BAGUIO CITY – The City Council is scheduling an ocular inspection to a subdivision in Bakakeng Central to check the validity of the complaints of residents living around the subdivision that they are granted limited access by the homeowners of the subdivision.
During the regular session of the local legislative body Monday, concerned residents of Dominican-Mirador appeared to lodge their complaint on the decision of the Crystal Dale Homeowners Association to restrict the entry of motor vehicles inside the subdivision that limit their access to their residences that are located outside the subdivision.
However, the affected residents admitted their motor vehicles are only allowed entry to the subdivision during emergency situations while water delivery trucks are allowed to enter and pass through the subdivision to provide them adequate water supply.

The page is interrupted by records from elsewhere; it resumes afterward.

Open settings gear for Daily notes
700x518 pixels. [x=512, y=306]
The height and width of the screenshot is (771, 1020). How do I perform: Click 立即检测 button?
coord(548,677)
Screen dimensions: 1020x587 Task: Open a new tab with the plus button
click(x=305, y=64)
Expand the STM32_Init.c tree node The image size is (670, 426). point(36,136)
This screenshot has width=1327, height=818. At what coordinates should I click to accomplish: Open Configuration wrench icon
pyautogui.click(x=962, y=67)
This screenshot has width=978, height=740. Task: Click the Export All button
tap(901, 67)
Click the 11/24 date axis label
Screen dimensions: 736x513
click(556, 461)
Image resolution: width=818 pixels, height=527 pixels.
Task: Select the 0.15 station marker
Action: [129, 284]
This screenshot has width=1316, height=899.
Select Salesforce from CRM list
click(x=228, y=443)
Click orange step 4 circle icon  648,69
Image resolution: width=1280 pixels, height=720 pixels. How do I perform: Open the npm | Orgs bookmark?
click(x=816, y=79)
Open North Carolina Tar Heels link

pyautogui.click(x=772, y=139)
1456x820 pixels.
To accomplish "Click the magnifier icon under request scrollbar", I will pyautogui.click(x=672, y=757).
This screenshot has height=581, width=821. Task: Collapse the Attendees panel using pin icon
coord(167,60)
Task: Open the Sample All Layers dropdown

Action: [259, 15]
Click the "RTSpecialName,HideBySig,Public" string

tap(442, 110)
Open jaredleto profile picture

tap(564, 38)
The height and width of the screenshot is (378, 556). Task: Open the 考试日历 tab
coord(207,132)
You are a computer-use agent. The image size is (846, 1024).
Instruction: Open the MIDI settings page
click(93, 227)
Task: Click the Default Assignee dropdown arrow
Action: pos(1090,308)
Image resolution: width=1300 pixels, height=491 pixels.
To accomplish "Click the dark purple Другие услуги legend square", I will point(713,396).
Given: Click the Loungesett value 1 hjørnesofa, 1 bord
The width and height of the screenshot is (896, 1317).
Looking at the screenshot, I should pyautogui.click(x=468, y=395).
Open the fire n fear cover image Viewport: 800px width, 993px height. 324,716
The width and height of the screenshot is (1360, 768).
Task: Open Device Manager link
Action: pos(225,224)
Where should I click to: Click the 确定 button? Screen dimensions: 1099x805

Gordon Star, president of the Crystal Dale Homeowners Association, pointed out that the decision to limit the access of residents living outside the subdivision and passing through the subdivision roads was agreed upon by the officers and members to prevent the unauthorized entry of construction materials that are used to build the houses of informal settlers that have allegedly been erected in the subdivision.
He added considering that the subdivision roads are private in nature, the decision to restrict the entry of vehicles in their private properties is left to the discretion of homeowners and limiting the access of people living outside their subdivision was seen as one of the ultimate solutions in curbing the further increase of informal settlers in their private properties.
According to the homeowner, the illegal structures erected by alleged informal settlers are still within the limits of the subdivision and have not yet been demolished because of the repeated appeal of the informal settlers to city officials to defer the scheduled demolition for still invalid reasons.
The affected residents want their motor vehicles to be allowed entry to the subdivision because there is no other road to where their houses are located.
Members of the councilors agreed to the ocular inspection to study possible recommendations the predicament of the affected residents while protecting the interest of the homeowners over their private properties.
One of the possible solutions being suggested by some local legislators is for the affected residents to pay the corresponding regulatory fees to the homeowners for them to use the subdivision roads to go to their houses located outside the subdivision with the commitment that the vehicles will not bring in construction materials.
Initially, the payment of regulatory fees by the affected residents to allow the entry of their motor vehicles in the subdivision was rejected by the homeowners considering the non-compliance of the concerned residents to their commitment not to bring in construction materials through their subdivision.